=== Exercise aim ===
Everything from the line containing "The width and height of the screenshot is (1500, 666)." to the last line of the listing below should be restated exactly, both ends included, with nothing added and the pictures omitted.

=== Dataset ===
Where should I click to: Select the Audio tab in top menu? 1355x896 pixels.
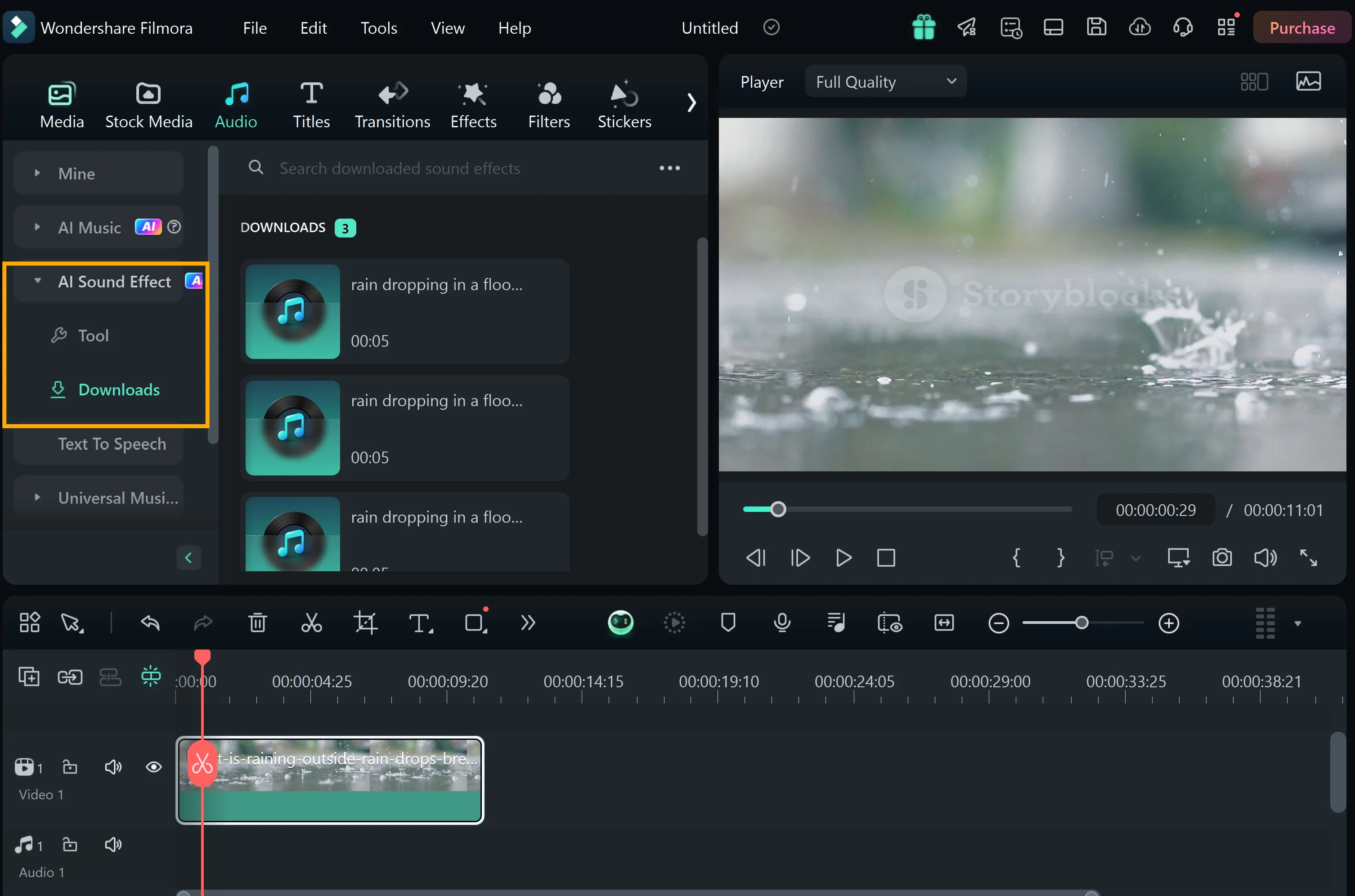tap(236, 104)
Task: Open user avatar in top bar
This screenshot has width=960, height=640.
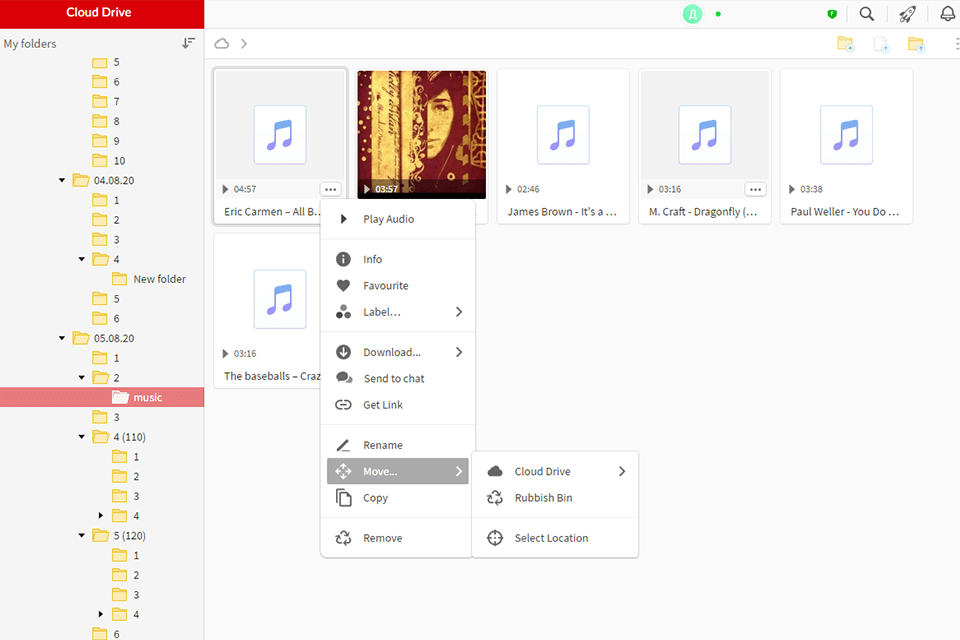Action: [692, 14]
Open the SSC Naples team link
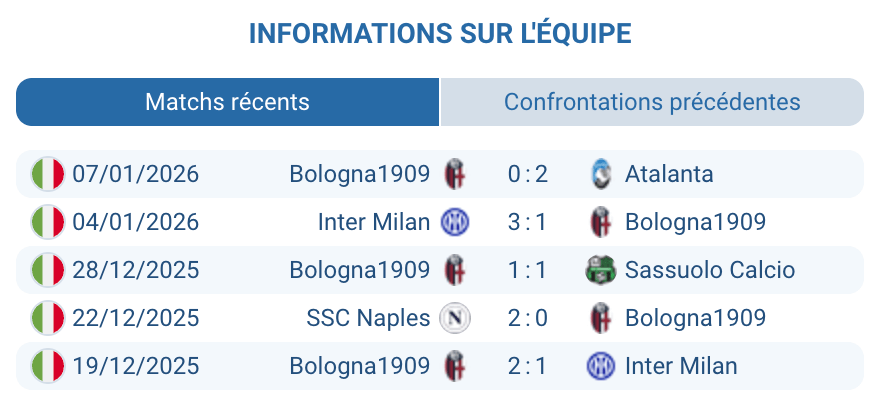The width and height of the screenshot is (880, 410). (368, 318)
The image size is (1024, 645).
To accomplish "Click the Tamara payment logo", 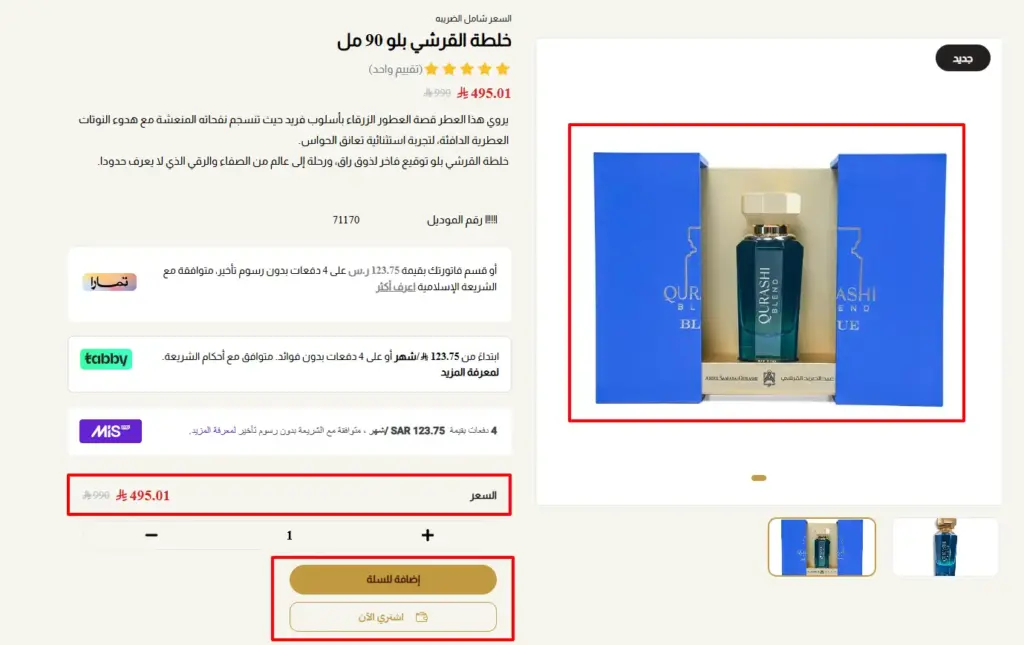I will point(109,282).
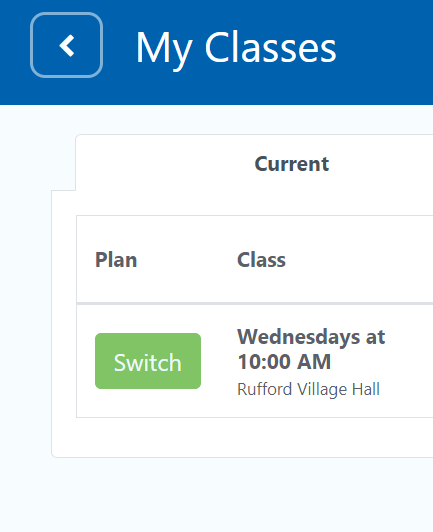433x532 pixels.
Task: Go back using the chevron button
Action: tap(67, 45)
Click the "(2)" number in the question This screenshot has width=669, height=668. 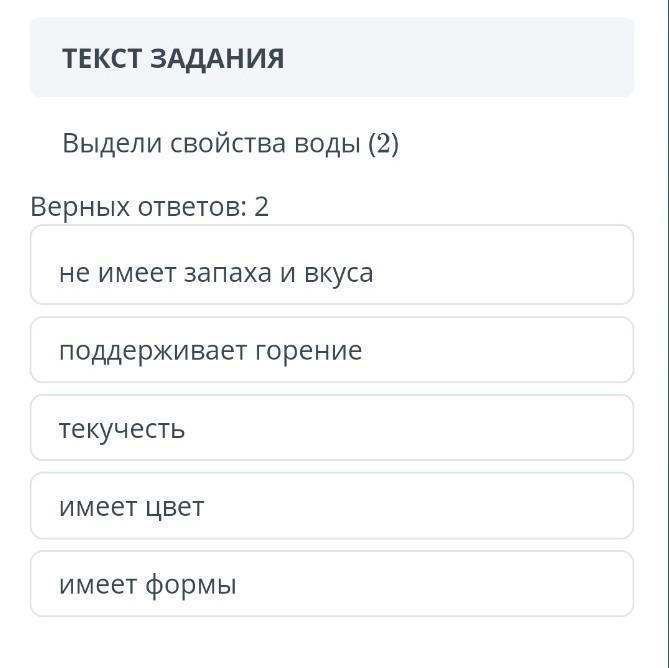384,144
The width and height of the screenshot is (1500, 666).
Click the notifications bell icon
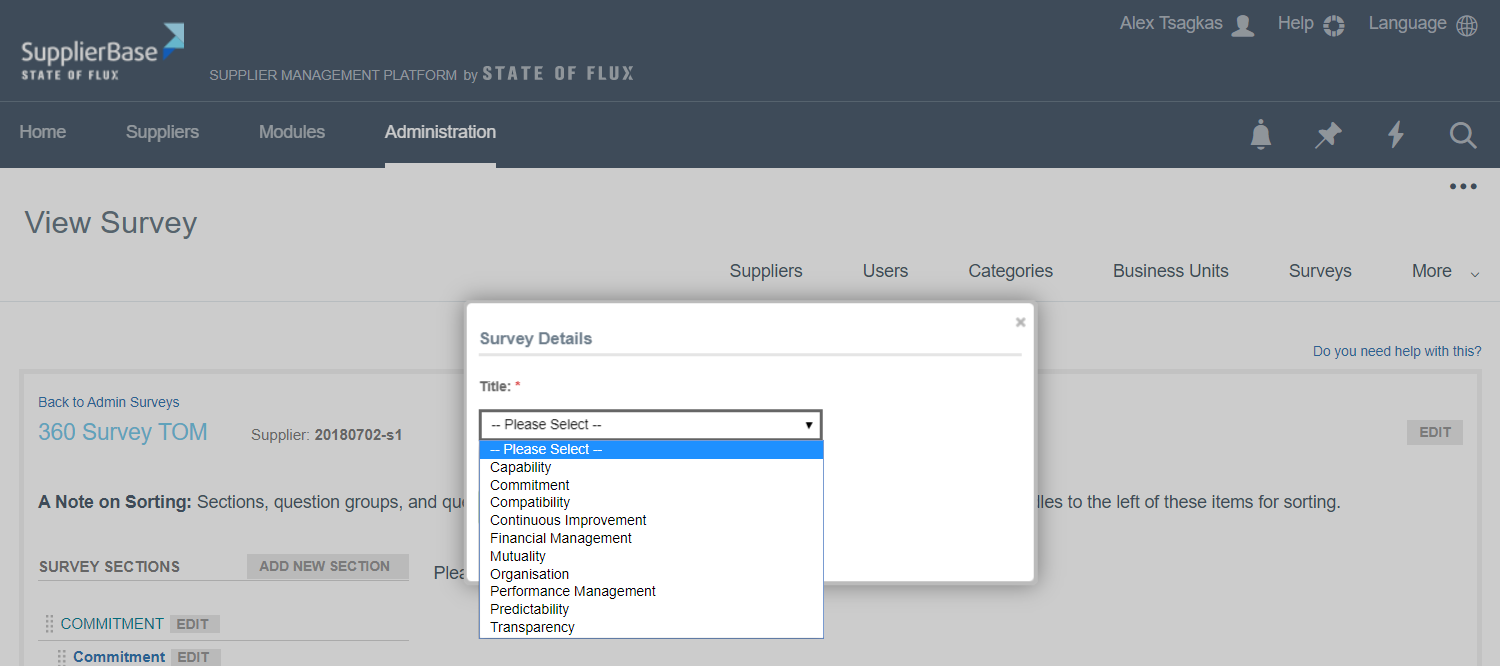click(1261, 134)
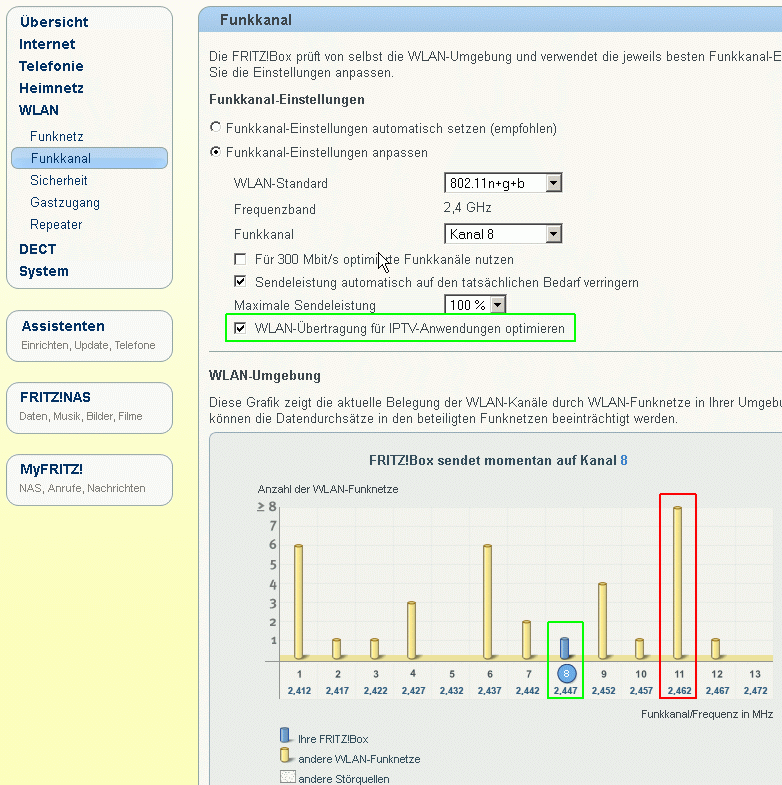Open the MyFRITZ! panel link
Image resolution: width=782 pixels, height=785 pixels.
[x=52, y=469]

=== Answer space ===
The width and height of the screenshot is (1500, 666).
Click the notifications bell icon
click(1261, 134)
Open the MyFRITZ! panel link
Image resolution: width=782 pixels, height=785 pixels.
[x=52, y=469]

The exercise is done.